Glossary
What is LLM agent?
Also known as: large language model agent, AI agent
An LLM agent is software that uses a large language model as its decision-making layer to perform multi-step tasks autonomously. Unlike a single LLM call (which produces one response), an agent runs in a loop: it observes the current state, chooses an action (often by calling external tools or APIs), observes the result, and repeats — until the task is complete. This pattern is the foundation of modern AI voice agents, autonomous coding assistants, and many "AI workflow" products.
The agent loop
A typical agent loop has four steps: observe (read the current state — the conversation so far, the user input, the result of the last action), think (the LLM reasons about what to do next, often producing a chain of thought), act (call a tool, send a response, update state), and repeat. The loop terminates when the LLM decides the task is done or when an external condition (max iterations, time budget) is hit.

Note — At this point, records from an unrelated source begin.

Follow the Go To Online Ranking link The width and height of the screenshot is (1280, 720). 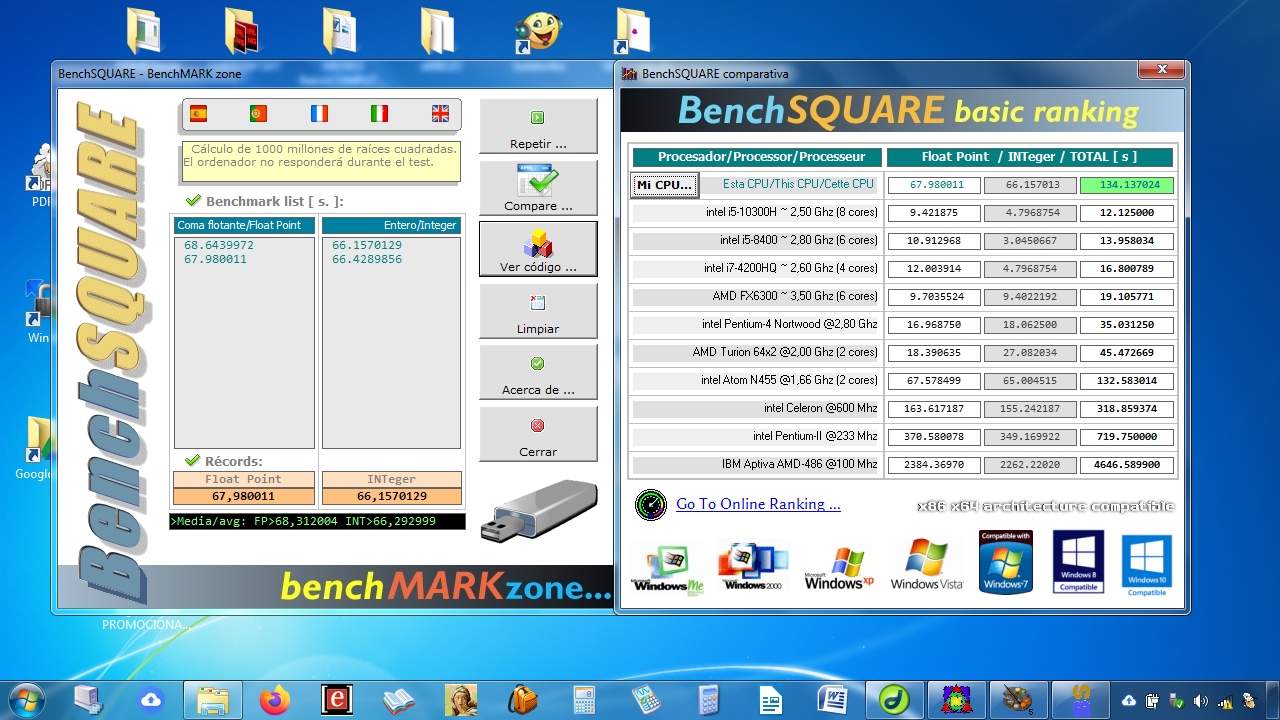point(758,504)
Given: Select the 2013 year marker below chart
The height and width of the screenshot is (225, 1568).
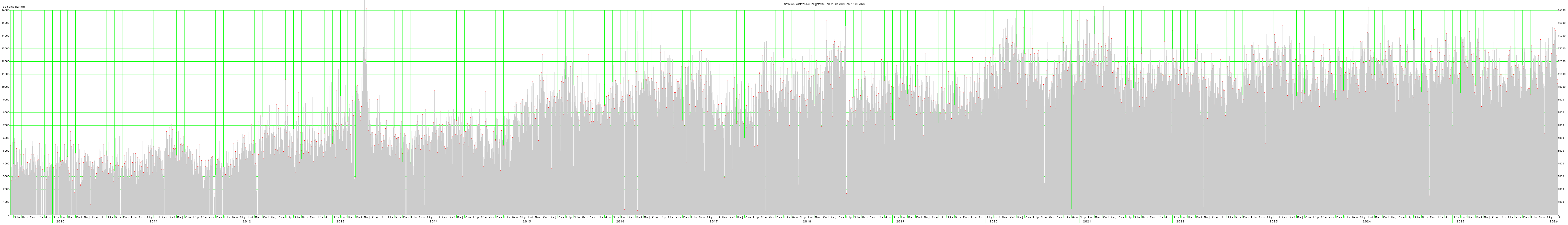Looking at the screenshot, I should click(340, 221).
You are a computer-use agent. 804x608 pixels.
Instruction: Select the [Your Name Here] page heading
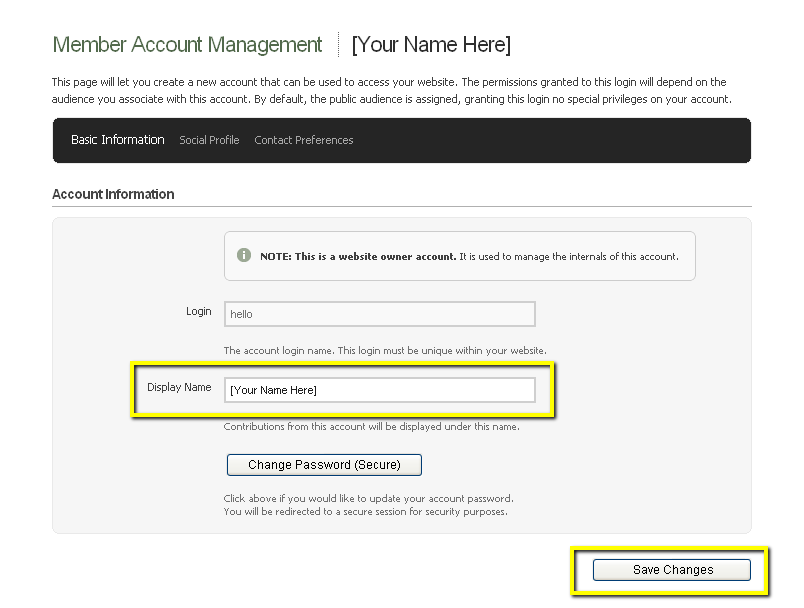point(431,45)
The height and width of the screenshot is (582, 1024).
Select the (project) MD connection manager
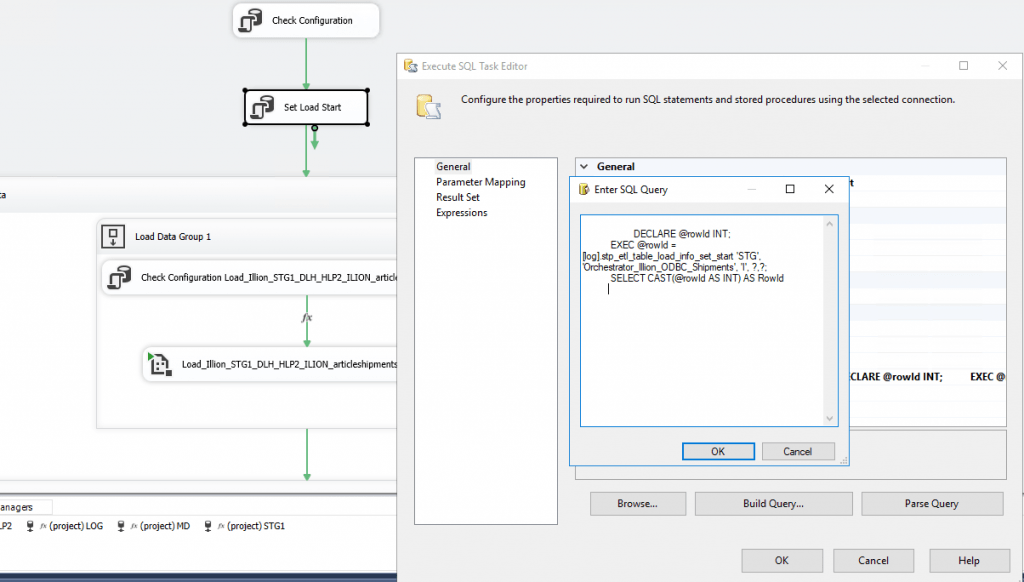153,525
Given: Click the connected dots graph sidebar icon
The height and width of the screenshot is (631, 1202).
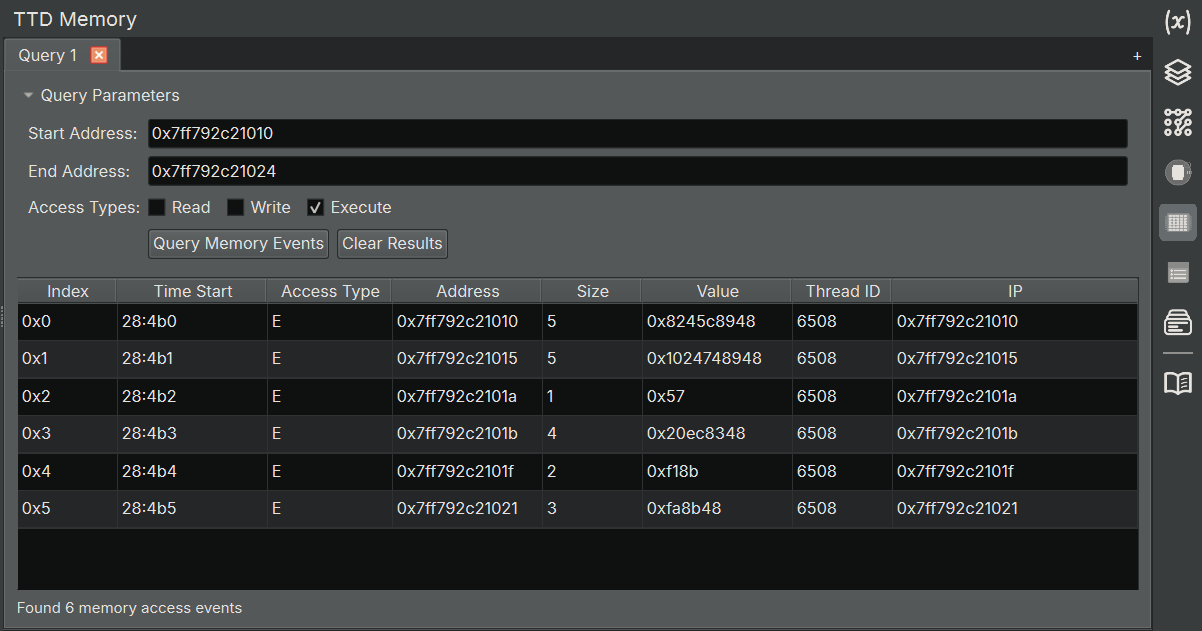Looking at the screenshot, I should pos(1177,122).
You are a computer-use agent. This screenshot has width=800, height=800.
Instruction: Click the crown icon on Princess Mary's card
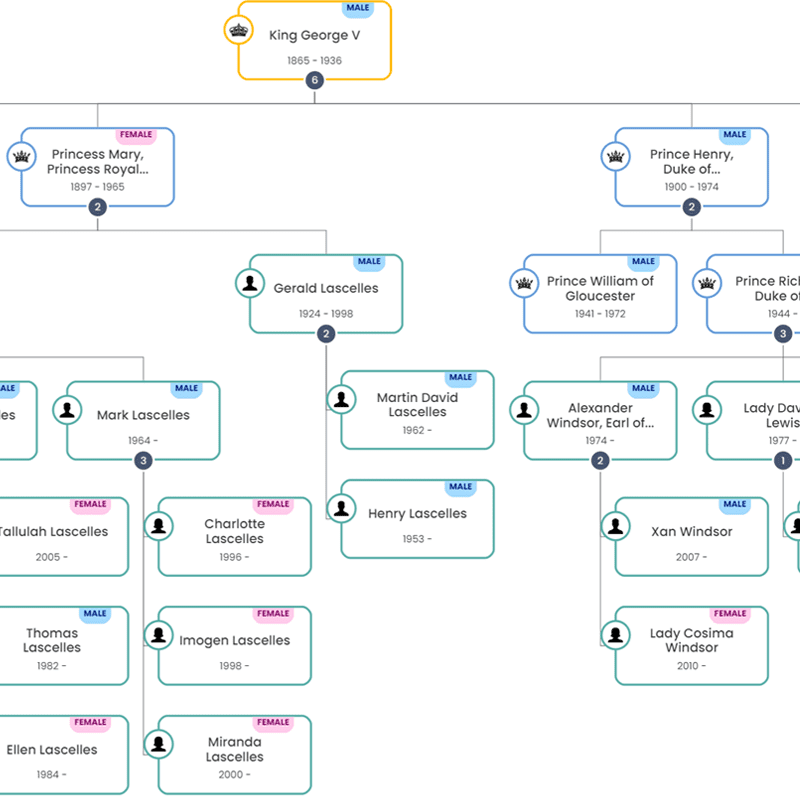[22, 156]
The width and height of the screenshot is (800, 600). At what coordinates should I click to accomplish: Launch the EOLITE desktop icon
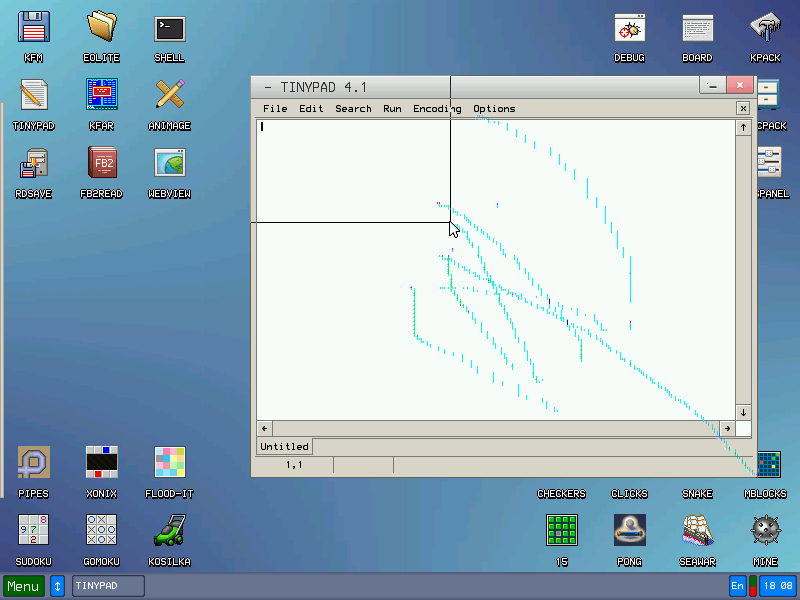click(102, 28)
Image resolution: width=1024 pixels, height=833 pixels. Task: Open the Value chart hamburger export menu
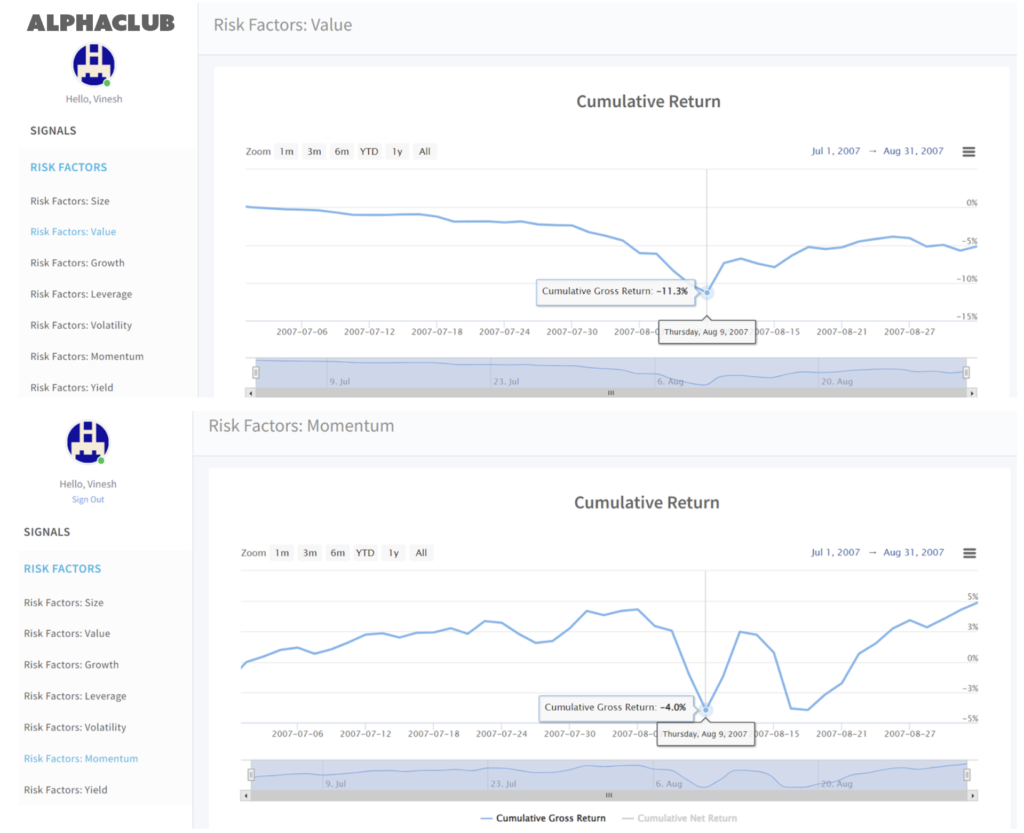tap(968, 152)
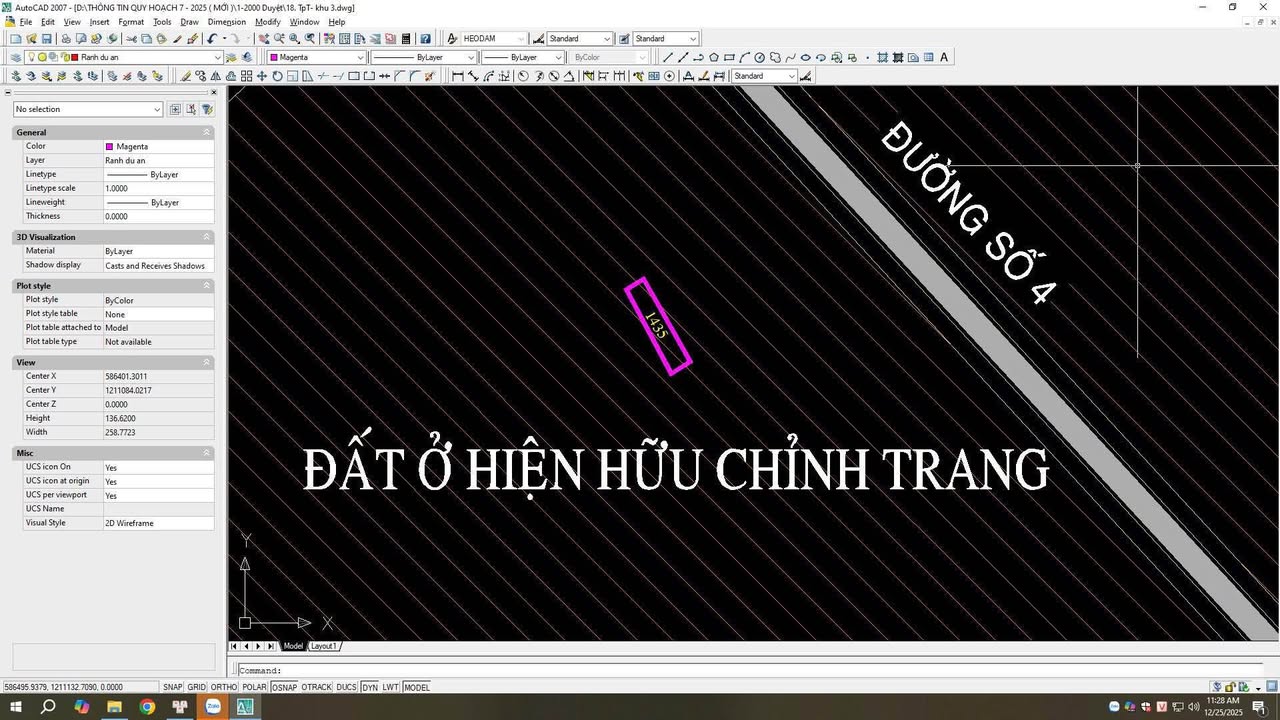Switch to the Layout1 tab
The height and width of the screenshot is (720, 1280).
[x=323, y=645]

In voice agents, the "act" step is usually one of: respond with speech, transfer the call, capture data, or call a tool like book_consultation(). The loop runs once per conversational turn.
Tools and function calling
The defining feature of an LLM agent (versus a plain LLM) is its ability to call external tools. The agent is given a list of available functions (e.g., create_clio_matter, send_text_message, check_calendar_availability) along with their input schemas. The LLM decides when to call which function based on the conversation. Modern LLMs from OpenAI, Anthropic, and Google all expose structured function-calling APIs that make this reliable.
Why agents matter for production work
Most real-world tasks aren’t one-shot. Booking a consultation requires checking availability, asking the caller, confirming the slot, sending a confirmation, and creating a calendar event. Qualifying a legal intake requires asking questions in the right order based on previous answers. Resolving a customer support issue requires looking up the customer record, checking the relevant policy, and sometimes escalating. All of these are agent loops, not single LLM calls.
Limits of LLM agents
LLM agents have meaningful failure modes. They can loop forever on ambiguous tasks. They can call tools incorrectly when prompted weakly. They sometimes hallucinate data when they should ask for it. Production agents include guardrails: max iteration counts, schema validation on tool calls, fallback to human escalation, and explicit termination conditions.
Voice agents in particular need turn-taking and interruption handling on top of the basic agent loop — the LLM has to know when to stop talking and listen.